Data supplied —
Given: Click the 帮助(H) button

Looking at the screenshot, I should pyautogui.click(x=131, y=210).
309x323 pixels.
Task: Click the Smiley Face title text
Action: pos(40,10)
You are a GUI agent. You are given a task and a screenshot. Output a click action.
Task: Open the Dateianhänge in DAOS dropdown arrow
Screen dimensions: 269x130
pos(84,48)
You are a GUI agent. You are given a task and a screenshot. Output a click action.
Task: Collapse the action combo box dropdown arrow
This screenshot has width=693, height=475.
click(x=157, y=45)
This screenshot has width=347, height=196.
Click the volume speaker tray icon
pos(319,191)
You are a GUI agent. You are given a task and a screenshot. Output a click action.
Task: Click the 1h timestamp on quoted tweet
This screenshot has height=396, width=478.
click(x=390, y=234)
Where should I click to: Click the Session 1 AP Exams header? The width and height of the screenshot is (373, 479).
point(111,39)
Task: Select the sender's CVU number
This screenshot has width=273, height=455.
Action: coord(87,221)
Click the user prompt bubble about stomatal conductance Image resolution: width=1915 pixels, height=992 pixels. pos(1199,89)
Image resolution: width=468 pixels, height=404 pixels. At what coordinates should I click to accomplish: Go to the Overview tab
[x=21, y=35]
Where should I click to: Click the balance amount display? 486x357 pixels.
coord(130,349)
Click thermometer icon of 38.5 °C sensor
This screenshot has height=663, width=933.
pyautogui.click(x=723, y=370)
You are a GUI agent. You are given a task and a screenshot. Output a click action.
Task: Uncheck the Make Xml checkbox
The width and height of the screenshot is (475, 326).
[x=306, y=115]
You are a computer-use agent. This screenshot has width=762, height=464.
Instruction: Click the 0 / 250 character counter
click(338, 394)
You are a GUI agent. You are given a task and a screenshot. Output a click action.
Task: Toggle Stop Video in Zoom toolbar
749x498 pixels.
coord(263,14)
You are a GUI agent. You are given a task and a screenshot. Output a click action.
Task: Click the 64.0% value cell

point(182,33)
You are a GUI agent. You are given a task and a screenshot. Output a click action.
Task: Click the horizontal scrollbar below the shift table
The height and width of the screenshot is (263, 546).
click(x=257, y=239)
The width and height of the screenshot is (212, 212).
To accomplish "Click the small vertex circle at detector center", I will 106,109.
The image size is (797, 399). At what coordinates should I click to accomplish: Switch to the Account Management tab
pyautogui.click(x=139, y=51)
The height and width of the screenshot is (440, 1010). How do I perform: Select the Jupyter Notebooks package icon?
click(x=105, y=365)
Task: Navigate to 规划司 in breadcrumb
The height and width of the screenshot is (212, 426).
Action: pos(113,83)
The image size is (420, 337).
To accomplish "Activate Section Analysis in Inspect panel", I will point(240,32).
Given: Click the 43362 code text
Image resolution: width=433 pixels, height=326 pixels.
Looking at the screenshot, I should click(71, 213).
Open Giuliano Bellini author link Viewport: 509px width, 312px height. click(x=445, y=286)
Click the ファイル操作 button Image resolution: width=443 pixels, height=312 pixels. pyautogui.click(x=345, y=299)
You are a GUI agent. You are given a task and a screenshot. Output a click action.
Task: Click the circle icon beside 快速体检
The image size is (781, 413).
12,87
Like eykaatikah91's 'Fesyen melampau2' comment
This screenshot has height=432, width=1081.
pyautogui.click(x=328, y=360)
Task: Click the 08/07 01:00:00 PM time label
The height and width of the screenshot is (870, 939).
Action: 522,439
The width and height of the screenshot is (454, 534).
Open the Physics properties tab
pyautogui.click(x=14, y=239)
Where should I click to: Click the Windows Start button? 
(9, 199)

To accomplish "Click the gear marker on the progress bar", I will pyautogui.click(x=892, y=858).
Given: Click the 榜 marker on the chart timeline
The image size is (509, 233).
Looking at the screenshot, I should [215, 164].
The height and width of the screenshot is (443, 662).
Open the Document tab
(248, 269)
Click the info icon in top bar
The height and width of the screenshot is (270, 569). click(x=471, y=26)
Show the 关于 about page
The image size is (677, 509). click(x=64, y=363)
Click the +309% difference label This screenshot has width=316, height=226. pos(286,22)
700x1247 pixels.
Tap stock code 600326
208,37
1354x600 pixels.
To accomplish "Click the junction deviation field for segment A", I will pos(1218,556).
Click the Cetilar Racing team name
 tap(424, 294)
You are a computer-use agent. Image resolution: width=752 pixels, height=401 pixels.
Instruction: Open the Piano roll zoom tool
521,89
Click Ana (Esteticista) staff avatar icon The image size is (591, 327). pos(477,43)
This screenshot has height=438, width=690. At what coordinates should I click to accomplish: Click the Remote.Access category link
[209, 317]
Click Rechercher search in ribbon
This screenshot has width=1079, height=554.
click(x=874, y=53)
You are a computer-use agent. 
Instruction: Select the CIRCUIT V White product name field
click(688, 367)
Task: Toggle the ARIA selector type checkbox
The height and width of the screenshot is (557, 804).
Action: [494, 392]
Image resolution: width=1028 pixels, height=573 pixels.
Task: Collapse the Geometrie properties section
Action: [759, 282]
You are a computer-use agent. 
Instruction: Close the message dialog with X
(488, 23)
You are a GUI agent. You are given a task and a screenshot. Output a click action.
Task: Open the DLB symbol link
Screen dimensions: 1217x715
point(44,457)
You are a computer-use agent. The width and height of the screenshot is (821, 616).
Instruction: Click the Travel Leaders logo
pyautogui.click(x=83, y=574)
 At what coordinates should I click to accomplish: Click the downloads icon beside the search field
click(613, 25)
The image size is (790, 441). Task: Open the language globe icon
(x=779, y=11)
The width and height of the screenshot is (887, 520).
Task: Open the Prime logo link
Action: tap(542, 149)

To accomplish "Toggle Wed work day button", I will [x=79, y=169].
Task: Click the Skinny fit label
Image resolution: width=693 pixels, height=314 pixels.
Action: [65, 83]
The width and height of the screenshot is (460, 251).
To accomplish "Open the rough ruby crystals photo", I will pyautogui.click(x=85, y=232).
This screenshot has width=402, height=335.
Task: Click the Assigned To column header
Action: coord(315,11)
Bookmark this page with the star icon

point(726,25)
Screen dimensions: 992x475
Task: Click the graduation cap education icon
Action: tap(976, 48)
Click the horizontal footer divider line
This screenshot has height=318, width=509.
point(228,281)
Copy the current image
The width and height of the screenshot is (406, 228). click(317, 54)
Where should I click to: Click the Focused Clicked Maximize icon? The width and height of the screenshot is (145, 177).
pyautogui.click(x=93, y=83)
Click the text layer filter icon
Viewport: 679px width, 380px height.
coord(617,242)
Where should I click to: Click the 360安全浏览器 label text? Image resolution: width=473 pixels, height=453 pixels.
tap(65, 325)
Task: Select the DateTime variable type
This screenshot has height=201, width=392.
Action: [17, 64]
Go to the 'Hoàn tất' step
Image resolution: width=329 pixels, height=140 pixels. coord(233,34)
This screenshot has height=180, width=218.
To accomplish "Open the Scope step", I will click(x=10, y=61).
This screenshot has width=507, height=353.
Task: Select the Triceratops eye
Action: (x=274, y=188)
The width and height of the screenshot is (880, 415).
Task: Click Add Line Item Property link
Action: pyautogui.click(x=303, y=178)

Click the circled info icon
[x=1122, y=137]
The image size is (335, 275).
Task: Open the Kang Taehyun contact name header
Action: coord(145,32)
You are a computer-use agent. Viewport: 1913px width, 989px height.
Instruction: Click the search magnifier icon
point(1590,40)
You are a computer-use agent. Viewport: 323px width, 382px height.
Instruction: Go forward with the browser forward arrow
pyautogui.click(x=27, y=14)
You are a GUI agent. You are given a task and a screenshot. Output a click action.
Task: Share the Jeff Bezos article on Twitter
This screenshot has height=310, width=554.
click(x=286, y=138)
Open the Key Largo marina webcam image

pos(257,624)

Exercise requirements — Return each line of the listing that holds the string "Toggle".

Task solution —
Task: Toggle Stop Video in Zoom toolbar
Task: Toggle the ARIA selector type checkbox
To accomplish "Toggle Wed work day button", I will [x=79, y=169].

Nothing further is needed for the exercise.